I (of course) have a cicada poem—well, two, but they came fifteen years apart. And don’t come near nailing cicada essence like Adrien Stoutenburg does in Cicada: he sang like a driven nail / and his skinless eyes looked out / wanting himself as he was. And later in stanza three: Some jewel work straining in his thigh / broke like a kindgom./ I let him go... (poem--originally published in The New Yorker in 1957--appears in its entirety a bit down the page here: http://en.wikipedia.org/wiki/Adrien_Stoutenburg).

But I do have cicadas to thank for drop-kicking me into the gut of workshop blues when the opening lines to The Chanter’s Daughter were challenged for mixing metaphors...The poem opens, When she sings / she unearths the air-dance cicadas know; wings sear the dark with colors for your ears ... and the larger criticism had to do with the historical irresponsibility of referring to the holocaust, which I had not lived through myself. As a first year grad student, starry eyed from a year of studying astrology and tarot, busy believing writing emerges from some mythic place you cannot frame or limit, I took the comments personally, not yet having developed that protective husk you need to survive any creative writing program with your soul intact.

When the poem was published later that year in Kalliope (Vol. XVI. No. 2, 1994), already underway with the peculiar disassociation from joy that came to characterize my relationship with my writing then, I remember feeling like a mistake had been made—I’d pulled the wool over these editors’ eyes, they hadn’t seen as clearly as my instructor.

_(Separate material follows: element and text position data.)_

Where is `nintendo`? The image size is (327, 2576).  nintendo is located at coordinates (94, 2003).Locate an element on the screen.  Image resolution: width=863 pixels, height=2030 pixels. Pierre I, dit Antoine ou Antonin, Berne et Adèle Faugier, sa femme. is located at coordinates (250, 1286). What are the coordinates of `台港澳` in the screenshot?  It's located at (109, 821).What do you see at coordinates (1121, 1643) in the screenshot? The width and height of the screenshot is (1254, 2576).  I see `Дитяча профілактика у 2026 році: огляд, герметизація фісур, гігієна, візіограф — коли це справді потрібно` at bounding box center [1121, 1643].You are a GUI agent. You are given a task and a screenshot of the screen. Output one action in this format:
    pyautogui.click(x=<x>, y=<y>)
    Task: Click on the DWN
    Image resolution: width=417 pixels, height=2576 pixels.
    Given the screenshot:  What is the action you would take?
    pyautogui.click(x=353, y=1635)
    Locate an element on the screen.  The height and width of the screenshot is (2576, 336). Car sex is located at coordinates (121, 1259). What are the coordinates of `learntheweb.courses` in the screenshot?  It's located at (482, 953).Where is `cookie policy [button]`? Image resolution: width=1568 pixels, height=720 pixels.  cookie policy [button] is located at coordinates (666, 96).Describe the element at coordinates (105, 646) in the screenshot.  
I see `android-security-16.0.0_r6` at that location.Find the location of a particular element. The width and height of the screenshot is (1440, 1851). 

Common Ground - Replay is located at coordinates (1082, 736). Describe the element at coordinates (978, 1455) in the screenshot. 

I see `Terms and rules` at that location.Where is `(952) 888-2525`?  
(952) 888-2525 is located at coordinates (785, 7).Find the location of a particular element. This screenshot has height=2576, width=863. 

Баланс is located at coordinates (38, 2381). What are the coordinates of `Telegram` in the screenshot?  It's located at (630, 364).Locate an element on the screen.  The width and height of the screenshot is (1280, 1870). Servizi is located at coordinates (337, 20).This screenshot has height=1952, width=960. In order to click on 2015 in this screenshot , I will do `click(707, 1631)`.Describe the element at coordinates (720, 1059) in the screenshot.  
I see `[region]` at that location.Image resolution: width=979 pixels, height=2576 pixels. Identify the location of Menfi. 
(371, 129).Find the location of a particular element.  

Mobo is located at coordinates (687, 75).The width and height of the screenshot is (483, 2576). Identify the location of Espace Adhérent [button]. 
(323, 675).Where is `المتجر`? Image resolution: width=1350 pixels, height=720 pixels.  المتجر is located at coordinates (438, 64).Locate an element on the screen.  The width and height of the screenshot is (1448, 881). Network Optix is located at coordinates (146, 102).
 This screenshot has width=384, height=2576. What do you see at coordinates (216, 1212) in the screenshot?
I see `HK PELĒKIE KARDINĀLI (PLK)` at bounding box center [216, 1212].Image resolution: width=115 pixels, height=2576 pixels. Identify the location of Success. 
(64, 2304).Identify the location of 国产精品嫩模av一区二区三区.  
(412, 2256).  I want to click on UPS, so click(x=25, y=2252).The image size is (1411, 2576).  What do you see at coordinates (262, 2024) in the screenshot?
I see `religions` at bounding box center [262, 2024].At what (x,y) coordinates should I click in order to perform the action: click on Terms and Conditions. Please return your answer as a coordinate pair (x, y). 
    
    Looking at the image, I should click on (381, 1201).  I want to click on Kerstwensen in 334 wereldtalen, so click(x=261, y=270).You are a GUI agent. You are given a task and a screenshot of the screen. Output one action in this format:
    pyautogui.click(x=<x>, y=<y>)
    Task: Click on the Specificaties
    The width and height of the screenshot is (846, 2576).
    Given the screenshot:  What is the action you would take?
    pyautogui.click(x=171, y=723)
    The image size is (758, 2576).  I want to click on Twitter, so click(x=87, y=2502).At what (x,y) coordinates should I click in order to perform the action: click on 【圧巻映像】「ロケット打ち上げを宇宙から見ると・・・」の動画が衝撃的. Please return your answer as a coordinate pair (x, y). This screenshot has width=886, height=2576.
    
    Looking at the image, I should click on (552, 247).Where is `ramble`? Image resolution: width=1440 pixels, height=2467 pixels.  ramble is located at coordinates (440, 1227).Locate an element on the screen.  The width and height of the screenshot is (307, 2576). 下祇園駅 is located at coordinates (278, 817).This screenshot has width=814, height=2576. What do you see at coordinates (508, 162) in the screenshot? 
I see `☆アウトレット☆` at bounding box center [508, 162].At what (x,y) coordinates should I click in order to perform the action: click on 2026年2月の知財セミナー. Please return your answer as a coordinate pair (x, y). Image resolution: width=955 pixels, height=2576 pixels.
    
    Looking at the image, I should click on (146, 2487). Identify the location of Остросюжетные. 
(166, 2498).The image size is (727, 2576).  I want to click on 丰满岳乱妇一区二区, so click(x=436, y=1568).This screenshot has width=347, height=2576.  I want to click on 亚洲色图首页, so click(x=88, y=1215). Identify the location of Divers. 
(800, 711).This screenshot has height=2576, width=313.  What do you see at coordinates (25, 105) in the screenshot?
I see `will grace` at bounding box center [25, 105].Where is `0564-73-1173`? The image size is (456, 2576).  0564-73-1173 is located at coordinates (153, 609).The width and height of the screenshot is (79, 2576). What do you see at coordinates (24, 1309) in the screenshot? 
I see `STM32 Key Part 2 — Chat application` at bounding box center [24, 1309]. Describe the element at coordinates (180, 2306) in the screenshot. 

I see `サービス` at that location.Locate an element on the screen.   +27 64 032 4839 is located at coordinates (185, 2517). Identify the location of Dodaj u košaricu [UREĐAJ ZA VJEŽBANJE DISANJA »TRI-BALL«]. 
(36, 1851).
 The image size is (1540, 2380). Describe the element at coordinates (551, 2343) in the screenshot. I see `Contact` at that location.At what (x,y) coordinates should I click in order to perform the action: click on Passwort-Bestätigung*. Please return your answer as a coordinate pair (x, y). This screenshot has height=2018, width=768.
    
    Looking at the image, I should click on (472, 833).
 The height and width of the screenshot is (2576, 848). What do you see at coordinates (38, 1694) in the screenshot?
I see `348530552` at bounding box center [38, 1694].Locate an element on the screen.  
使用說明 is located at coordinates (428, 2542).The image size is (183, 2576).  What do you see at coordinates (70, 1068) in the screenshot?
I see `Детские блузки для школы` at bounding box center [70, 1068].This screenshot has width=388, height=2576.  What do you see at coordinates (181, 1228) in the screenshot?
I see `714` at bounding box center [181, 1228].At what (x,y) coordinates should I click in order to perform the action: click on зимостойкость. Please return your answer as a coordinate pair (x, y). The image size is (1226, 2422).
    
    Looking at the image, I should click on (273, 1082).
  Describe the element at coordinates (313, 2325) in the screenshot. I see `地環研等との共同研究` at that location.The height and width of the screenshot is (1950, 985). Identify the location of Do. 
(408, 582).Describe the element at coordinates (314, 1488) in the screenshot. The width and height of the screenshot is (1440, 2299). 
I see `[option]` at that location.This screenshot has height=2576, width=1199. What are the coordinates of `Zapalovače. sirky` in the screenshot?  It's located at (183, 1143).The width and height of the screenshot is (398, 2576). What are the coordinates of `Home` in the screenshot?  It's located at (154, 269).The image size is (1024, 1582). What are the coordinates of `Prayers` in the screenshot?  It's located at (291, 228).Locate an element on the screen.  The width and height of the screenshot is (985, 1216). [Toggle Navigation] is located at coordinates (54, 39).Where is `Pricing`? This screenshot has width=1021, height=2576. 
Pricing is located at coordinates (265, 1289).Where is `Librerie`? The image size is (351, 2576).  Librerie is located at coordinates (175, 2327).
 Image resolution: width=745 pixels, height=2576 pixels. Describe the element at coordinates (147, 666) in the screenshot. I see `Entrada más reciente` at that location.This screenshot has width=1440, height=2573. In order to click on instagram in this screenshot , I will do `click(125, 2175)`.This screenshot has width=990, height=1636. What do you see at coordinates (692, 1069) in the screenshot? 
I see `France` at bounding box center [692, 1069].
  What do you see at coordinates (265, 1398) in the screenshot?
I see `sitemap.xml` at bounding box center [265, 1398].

When, months later I actually sat down and read the magazine from cover to cover, I found I was in the company of poets I admired; in particular, Maureen Hurley—who came to Monte Rio School with a visiting poet program when I was in seventh grade. We’d recently left an Illinois commune and landed in the crazy midst of Starret Hill families (trying to survive the drug culture and poverty of the green, dripping winters under the redwoods), my parents on the verge of divorce. And Hurley walked in--a quiet unassuming woman who spoke to us about words and their resonance, taking down our associations and connecting them until the entire board was covered in a web and I lost some of the fear of my new classmates.

Back in the heartland as a graduate student, just the sight of Hurley’s name (as well as a phone call to my undergraduate writing teacher) rescued me from the feeling of alienation threatening to take over. As self-absorbed as I was, I did recognize the closing of a circle with gratitude.

That confrontation—experience of being shaken as a young writer—has its place—I see now. I do still believe writing comes from a mythic place you cannot limit or frame, but I’m grateful for having been challenged by the convictions of established, charismatic, intelligent writers. And, the saying goes, that which doesn’t kill you serves to make you stronger. Here’s to the magnificent cicada...And to the editors at Tin House, I'll consider waiting another fifteen years before I write about cicadas again...unless, of course, I master the art of using the image to propel my reader more deeply into the fictional dream.